### [Exercise description]
Rewrite each of the following items with every occurrence of "Click" replaced by "Select", leaving all other text unchanged. Omit the pictures from your version.

### [Supplied data]
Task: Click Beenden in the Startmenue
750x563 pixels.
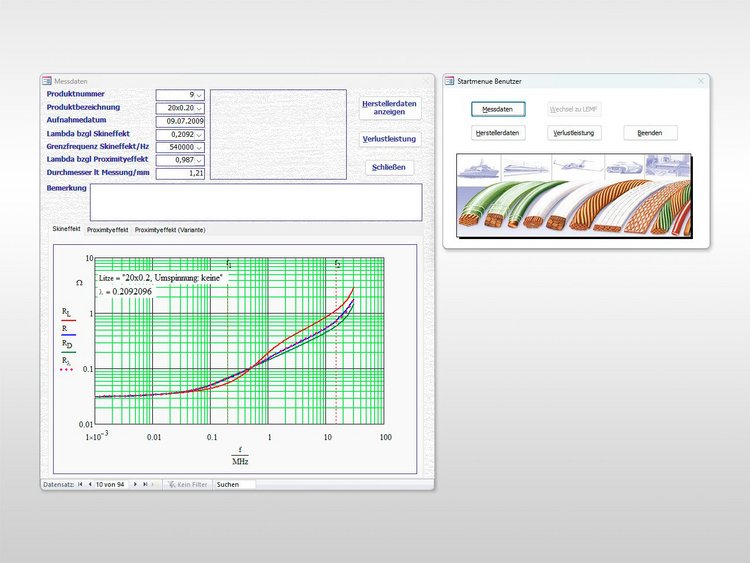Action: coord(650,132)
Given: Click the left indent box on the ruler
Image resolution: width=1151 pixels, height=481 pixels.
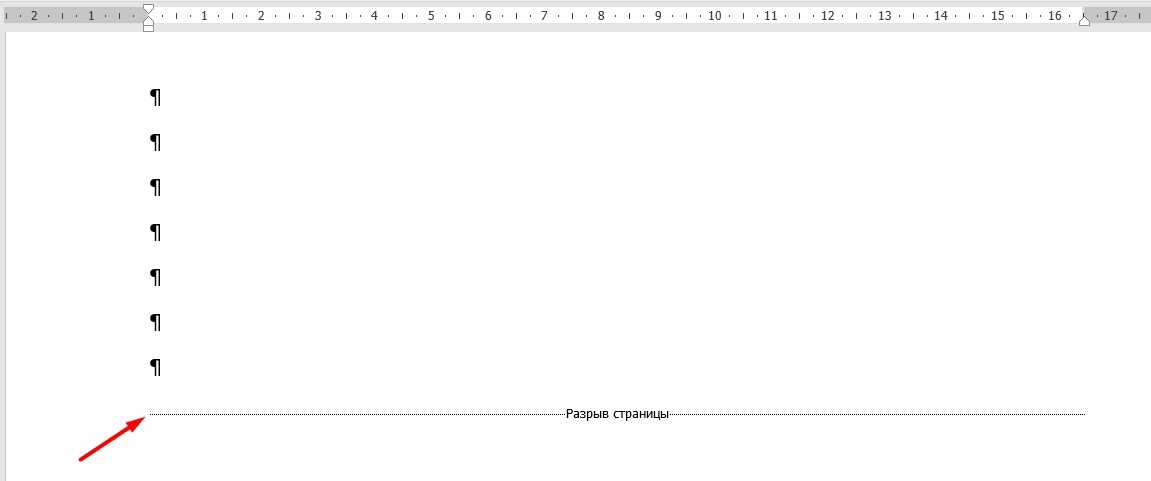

### [Final result]
Task: Select Beenden in the Startmenue
750x563 pixels.
Action: coord(650,132)
Given: Select the left indent box on the ruler
Image resolution: width=1151 pixels, height=481 pixels.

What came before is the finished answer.